Wort zur Woche
von Pfrn. Susanne Michels
Ich stehe in der Küche und schäle Äpfel. Kleine, rote Äpfel und pralle, grüne. Ich habe sie im Hof unter den Apfelbäumen aufgelesen. Viele Äpfel gibt es in diesem Jahr in unserem Hof. Manche haben Druckstellen, an manchen muss ich die wurmstichigen Stellen abschneiden, aber der Rest duftet säuerlich. Ich mag diesen würzigen Geruch der Früchte. Ich schneide die Kerngehäuse heraus und zerkleinere das Fluchtfleisch. Alles kommt in den großen Topf. Zu Apfelmus zerkoche ich die Äpfel. Es duftet.
Während ich die Äpfel schneide, wird mir das Tun meiner Hände und die Freude über den Duft in meiner Nase zum Gebet. Danke für die Früchte, die wachsen – jedes Jahr wieder. Danke für das, was wir ernten. Danke für das, was uns nährt und was wir verarbeiten und genießen können, beten meine Hände und meine Nase.
Während ich das kochende Mus rühre, geht mir durch den Kopf, ob das, was ich tue, nicht viel öfter zum Gebet werden könnte?
Wenn ich morgens auf der Bettkante sitze, könnte mein Körper beten, während er sich reckt und streckt: Danke, dass ich wieder die Kraft habe, mich aufzurichten, aufzustehen und in den Tag zu gehen.
Wenn ich die Jalousie hochschiebe, könnten meine Augen beten, während sie ins Morgenlicht blinzeln: Danke, dass ein neuer Tag geworden ist, danke für das Licht.
Wenn ich losgehe oder mit dem Fahrrad losfahre, könnten meine Füße und meine Beine beten: Danke für die Kraft und die Beweglichkeit.
Wenn ich vor dem Computer sitze und formuliere und plane, könnte mein Kopf beten: Danke für die Gedanken, danke für alle die Einfälle.
Wenn ich mit meiner Familie beim Essen sitze, könnten meine Augen, die die anderen in den Blick nehmen, und das gute Gefühl in mir beten: Danke, dass da Menschen sind, die ich gernhabe.
Jetzt sind die Äpfel im Topf weichgekocht.
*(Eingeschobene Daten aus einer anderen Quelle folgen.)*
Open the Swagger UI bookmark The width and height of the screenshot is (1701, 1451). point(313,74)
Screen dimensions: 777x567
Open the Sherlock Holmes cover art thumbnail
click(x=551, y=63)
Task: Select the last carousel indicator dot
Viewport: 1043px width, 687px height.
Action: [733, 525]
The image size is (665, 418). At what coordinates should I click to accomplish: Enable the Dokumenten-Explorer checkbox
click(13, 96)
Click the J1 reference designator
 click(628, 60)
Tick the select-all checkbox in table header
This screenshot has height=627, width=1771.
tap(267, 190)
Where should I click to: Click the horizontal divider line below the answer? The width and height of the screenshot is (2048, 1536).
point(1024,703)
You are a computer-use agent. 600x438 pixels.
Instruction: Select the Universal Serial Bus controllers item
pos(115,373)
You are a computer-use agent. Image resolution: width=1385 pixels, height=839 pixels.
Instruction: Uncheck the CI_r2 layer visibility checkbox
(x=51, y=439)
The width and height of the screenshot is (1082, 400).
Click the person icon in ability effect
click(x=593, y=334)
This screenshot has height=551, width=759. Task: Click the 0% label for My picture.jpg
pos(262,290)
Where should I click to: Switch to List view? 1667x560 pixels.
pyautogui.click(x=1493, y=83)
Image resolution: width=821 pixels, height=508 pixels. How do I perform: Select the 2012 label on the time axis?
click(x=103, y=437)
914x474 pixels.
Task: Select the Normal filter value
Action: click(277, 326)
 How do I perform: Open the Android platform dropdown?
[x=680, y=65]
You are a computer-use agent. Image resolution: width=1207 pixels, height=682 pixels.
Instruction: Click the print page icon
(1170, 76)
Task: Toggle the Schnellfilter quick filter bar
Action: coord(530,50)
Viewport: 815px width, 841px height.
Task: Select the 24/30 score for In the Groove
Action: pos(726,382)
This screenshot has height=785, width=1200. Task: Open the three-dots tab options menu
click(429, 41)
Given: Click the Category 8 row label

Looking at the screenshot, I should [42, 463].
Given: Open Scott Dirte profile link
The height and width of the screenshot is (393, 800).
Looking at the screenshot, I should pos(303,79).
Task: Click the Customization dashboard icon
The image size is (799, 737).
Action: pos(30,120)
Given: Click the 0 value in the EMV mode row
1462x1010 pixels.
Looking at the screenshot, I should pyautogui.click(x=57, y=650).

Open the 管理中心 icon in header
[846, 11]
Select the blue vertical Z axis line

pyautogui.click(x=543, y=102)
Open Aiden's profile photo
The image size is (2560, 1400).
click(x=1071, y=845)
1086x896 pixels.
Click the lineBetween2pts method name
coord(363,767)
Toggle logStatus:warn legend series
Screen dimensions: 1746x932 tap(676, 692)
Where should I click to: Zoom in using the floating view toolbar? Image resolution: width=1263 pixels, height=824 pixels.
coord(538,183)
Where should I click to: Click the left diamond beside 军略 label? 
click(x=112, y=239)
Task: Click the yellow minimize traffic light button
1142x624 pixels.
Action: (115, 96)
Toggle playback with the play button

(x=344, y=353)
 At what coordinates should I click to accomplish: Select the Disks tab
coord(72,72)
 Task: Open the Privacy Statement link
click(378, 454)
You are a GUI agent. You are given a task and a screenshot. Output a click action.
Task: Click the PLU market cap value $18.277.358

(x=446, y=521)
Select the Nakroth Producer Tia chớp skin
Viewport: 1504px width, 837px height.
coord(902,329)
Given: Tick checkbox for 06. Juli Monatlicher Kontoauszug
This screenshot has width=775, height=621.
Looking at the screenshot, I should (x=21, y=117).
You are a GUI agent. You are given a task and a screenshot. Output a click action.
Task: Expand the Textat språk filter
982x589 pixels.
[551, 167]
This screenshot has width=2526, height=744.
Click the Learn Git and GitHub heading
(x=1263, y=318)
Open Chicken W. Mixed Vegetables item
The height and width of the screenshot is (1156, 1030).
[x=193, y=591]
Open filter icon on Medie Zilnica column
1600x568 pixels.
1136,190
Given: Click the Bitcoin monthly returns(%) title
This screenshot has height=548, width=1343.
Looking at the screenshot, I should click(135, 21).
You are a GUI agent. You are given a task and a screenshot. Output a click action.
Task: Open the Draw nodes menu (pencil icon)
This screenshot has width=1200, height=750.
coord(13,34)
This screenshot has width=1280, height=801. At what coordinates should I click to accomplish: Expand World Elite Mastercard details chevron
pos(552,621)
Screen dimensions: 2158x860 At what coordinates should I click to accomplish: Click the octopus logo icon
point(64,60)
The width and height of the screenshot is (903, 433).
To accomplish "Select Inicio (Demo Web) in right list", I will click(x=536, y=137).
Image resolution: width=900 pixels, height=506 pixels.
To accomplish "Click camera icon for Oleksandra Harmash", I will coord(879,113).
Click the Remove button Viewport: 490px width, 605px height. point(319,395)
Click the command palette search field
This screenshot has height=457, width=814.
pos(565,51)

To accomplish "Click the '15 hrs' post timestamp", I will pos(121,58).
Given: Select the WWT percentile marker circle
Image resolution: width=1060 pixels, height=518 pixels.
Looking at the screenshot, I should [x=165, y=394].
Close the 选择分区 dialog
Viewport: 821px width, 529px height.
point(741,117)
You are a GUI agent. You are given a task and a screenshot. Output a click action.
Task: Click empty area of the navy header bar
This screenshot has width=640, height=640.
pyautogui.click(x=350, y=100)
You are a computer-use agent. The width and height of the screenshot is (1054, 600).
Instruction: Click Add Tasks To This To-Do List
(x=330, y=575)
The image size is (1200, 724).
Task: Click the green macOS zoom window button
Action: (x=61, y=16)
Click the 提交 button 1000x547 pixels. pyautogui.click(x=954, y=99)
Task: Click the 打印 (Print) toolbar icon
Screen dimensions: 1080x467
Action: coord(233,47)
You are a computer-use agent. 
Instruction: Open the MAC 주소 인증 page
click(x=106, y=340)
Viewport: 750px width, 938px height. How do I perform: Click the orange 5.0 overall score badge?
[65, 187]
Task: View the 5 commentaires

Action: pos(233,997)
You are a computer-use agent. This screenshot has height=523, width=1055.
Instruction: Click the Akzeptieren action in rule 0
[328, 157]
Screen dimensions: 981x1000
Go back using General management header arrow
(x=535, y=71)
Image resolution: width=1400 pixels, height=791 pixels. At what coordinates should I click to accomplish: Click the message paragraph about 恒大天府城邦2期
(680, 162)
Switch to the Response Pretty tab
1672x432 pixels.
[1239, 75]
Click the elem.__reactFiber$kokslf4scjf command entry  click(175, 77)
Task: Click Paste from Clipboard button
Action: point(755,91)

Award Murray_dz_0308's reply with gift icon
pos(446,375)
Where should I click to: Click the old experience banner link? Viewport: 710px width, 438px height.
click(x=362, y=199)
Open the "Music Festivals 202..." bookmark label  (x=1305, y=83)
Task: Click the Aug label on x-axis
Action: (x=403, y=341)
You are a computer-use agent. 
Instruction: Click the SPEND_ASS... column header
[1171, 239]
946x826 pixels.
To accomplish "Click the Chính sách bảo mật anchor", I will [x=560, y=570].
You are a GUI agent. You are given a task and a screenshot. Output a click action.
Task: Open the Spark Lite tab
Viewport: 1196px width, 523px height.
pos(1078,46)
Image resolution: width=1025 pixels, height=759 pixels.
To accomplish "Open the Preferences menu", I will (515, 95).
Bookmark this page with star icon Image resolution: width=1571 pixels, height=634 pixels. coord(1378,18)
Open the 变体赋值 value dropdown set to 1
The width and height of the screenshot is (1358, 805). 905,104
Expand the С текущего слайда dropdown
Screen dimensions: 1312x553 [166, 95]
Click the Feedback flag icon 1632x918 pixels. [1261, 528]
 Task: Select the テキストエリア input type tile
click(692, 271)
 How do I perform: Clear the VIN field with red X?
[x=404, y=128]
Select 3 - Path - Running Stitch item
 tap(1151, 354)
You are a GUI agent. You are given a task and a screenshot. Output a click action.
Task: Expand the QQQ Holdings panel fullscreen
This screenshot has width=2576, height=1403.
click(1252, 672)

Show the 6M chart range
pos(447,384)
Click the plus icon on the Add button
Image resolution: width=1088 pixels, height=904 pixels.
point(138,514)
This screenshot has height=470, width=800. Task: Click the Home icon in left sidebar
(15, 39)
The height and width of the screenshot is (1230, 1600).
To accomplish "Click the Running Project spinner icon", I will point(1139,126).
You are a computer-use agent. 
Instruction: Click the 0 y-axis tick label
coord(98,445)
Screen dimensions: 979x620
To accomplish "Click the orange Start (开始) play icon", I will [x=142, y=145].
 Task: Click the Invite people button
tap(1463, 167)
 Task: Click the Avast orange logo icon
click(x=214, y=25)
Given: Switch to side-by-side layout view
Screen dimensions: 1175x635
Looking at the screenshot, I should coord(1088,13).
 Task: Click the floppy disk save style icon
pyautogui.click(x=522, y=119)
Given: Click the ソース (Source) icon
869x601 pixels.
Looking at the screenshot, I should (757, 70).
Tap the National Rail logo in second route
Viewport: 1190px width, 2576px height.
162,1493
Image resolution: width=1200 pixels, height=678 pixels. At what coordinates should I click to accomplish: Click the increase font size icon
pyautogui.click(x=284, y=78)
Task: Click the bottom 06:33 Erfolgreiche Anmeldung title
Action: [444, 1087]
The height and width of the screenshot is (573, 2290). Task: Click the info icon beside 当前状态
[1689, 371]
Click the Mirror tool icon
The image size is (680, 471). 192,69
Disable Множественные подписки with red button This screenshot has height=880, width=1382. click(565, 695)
Ich stelle die Herdplatte ab, schnupper noch einmal, setzte mich dann aufs Sofa und zünde eine Kerze an. Danke, beten meine hochgelegten Beine und der Rücken, der am Sofakissen lehnt, danke für die Ruhe am Abend, für die Erschöpfung, für die Kraft, die ich heute einsetzen konnte.